Kulanz gut und schön, aber wie hättest Du dir diese nach 7 Jahren, also zwei Jahre nach Garantieablauf, bei Conway verdient? Bist Du ein Grosskunde, der regelmässig bei diesem Hersteller kauft?

Wie würde dein Arbeitgeber solche Garantieansprüche (außerhalb der Garantie) abwickeln?
Wie würdest Du als Hersteller oder Händler reagieren?
Mal eben Summe X an einen Kunden verschenken, der alle paar Jahre evtl. Mal kaufen würde?


----------



## Deleted 173968 (2. Juli 2020)

MikeinKA schrieb:


> ... Ich weiß, dass andere Anbieter sehr viel kulanter sind und kann die Marke nicht empfehlen.


Das nächste wird ein Canyon!


----------



## H.R. (2. Juli 2020)

MLC Factory
					

Ich muss sagen...dieses Jahr hat Conway was auf die Beine gestellt.  Macht irre Spaß




					www.mtb-news.de
				




ohne Worte..... ich kann hier den totalen Gegensatz liefern


----------



## hardtails (2. Juli 2020)

H.R. schrieb:


> MLC Factory
> 
> 
> Ich muss sagen...dieses Jahr hat Conway was auf die Beine gestellt.  Macht irre Spaß
> ...


unterschiede merkste selber, ne?


----------



## everywhere.local (2. Juli 2020)

Robert-Ammersee schrieb:


> Das nächste wird ein Canyon!


Lach nicht. Schau doch mal auf die awards. Canyon hat den besten Service! Seit Jahren!


----------



## Deleted 173968 (2. Juli 2020)

everywhere.local schrieb:


> Lach nicht. Schau doch mal auf die awards. Canyon hat den besten Service! Seit Jahren!

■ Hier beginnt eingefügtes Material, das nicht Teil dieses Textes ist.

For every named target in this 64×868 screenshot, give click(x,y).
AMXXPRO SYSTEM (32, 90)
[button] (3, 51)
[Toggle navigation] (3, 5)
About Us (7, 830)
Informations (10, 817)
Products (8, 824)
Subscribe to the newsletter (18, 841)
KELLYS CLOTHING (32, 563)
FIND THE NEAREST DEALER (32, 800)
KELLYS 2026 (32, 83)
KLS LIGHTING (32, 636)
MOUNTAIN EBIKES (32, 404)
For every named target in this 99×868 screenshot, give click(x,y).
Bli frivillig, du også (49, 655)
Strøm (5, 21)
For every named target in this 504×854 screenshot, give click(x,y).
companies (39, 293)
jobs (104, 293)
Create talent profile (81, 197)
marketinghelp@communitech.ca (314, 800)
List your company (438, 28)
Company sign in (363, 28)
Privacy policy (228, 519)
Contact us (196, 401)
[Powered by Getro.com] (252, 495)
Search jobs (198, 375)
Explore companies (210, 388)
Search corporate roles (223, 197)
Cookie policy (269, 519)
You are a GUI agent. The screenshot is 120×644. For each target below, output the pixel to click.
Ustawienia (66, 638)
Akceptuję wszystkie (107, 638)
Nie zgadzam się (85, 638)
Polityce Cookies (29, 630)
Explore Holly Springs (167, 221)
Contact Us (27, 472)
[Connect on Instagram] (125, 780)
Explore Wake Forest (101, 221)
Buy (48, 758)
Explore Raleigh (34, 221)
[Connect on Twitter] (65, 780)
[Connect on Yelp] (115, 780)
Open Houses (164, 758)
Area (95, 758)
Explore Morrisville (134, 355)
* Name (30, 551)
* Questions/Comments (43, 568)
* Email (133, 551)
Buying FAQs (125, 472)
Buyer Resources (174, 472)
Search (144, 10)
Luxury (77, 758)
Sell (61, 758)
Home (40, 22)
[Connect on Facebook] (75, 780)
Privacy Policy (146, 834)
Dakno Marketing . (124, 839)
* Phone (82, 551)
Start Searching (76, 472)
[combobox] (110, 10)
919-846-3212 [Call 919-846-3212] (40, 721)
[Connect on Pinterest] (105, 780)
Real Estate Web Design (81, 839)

Der Canyon Problemthread ist fast so lang wie der mit den Ölbremsen aus Plastik...was kostet so'n Award eigentlich? Und wieso kann man den kaufen!?


----------



## MTB-News.de




----------



## everywhere.local (2. Juli 2020)

Robert-Ammersee schrieb:


> Der Canyon Problemthread ist fast so lang wie der mit den Ölbremsen aus Plastik...was kostet so'n Award eigentlich? Und wieso kann man den kaufen!?


musst nur xtausend Bikes verramschen und die Mehrheit muss denken "yo, die Lieferzeit war ja jetzt gar net sooo übel... top Service auf jeden Fall! Musste nicht mal jemanden anrufen oder so" ... Zack, #1.


----------



## Deleted 173968 (2. Juli 2020)

everywhere.local schrieb:


> musst nur xtausend Bikes verramschen und die Mehrheit muss denken "yo, die Lieferzeit war ja jetzt gar net sooo übel... top Service auf jeden Fall! Musste nicht mal jemanden anrufen oder so" ... Zack, #1.


Hab' mal ein 'hilfreich' vergeben...eigentlich ist's traurig.


----------



## everywhere.local (2. Juli 2020)

Robert-Ammersee schrieb:


> Hab' mal ein 'hilfreich' vergeben...eigentlich ist's traurig.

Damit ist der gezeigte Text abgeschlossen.